▸ **KUTIPAN TEKS**:
________

Sementara itu, Ketua Umum Perkumpulan Pengusaha Bawang dan Sayuran Umbi Indonesia (Pusbarindo) Reinhart Antonius Batubara menambahkan, saat ini baru 35 dari 170 perusahaan yang mengantongi SPI bawang putih. Dari izin impor yang rilis pada Februari lalu itu, bawang putih impor diperkirakan masuk tiga bulan kemudian.

"Pada Februari itu, harga bawang putih di dunia US$680-700 per ton. Harga pokok produksi saat tiba di Indonesia kira-kira Rp10.000/kg. Namun, saat ini harga di pasaran mencapai Rp28.000 per kilogram. Ini harus dilakukan penyelidikan mendalam karena margin yang besar itu harus dipertanyakan," beber Antonius.

________

▸ **BAGIAN DATA**:
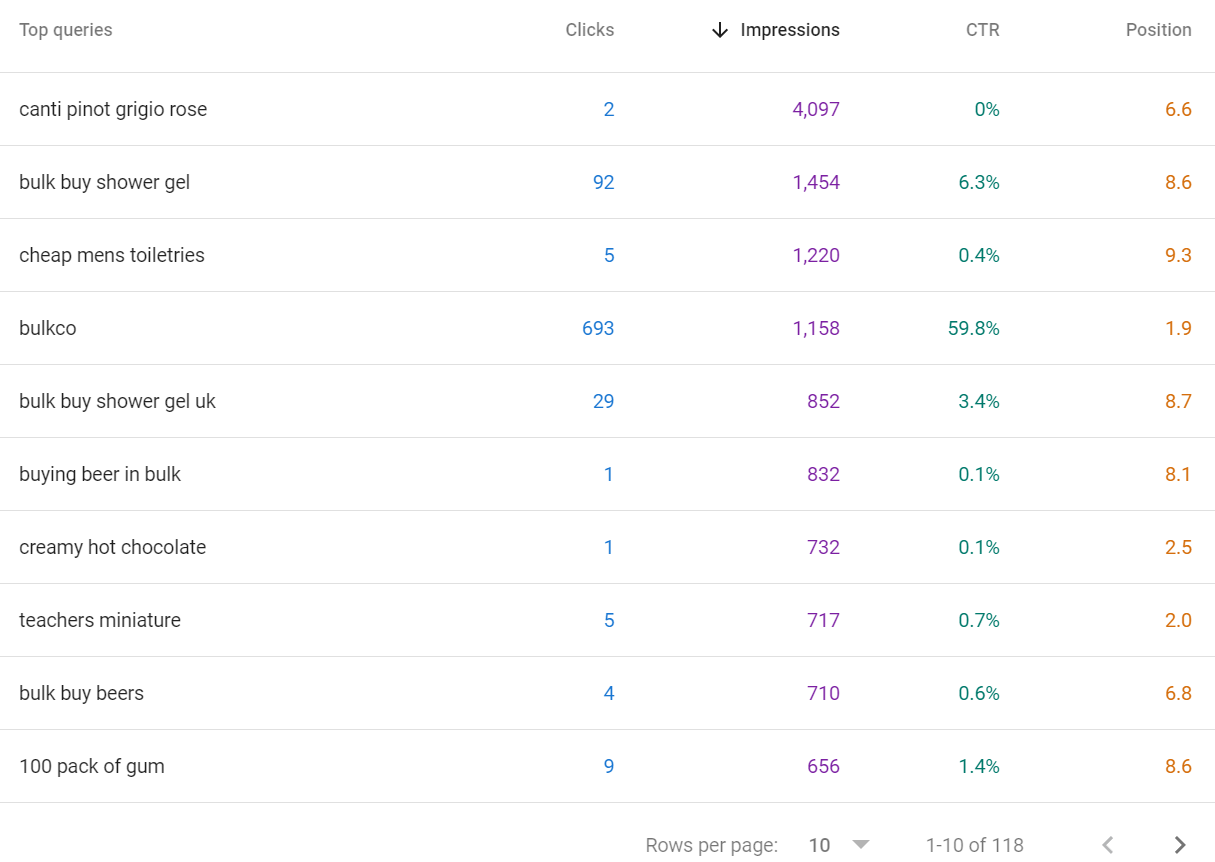Viewport: 1215px width, 862px height.
Task: Click the bulkco query row
Action: [x=48, y=328]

________

▸ **RUMUSAN SOAL**:
Kutip kembali seluruh kutipan teks tentang impor bawang putih tanpa mengubah satu kata pun. Data ini berasal dari sumber lain.

▸ **HASIL LATIHAN**:
Sementara itu, Ketua Umum Perkumpulan Pengusaha Bawang dan Sayuran Umbi Indonesia (Pusbarindo) Reinhart Antonius Batubara menambahkan, saat ini baru 35 dari 170 perusahaan yang mengantongi SPI bawang putih. Dari izin impor yang rilis pada Februari lalu itu, bawang putih impor diperkirakan masuk tiga bulan kemudian.

"Pada Februari itu, harga bawang putih di dunia US$680-700 per ton. Harga pokok produksi saat tiba di Indonesia kira-kira Rp10.000/kg. Namun, saat ini harga di pasaran mencapai Rp28.000 per kilogram. Ini harus dilakukan penyelidikan mendalam karena margin yang besar itu harus dipertanyakan," beber Antonius.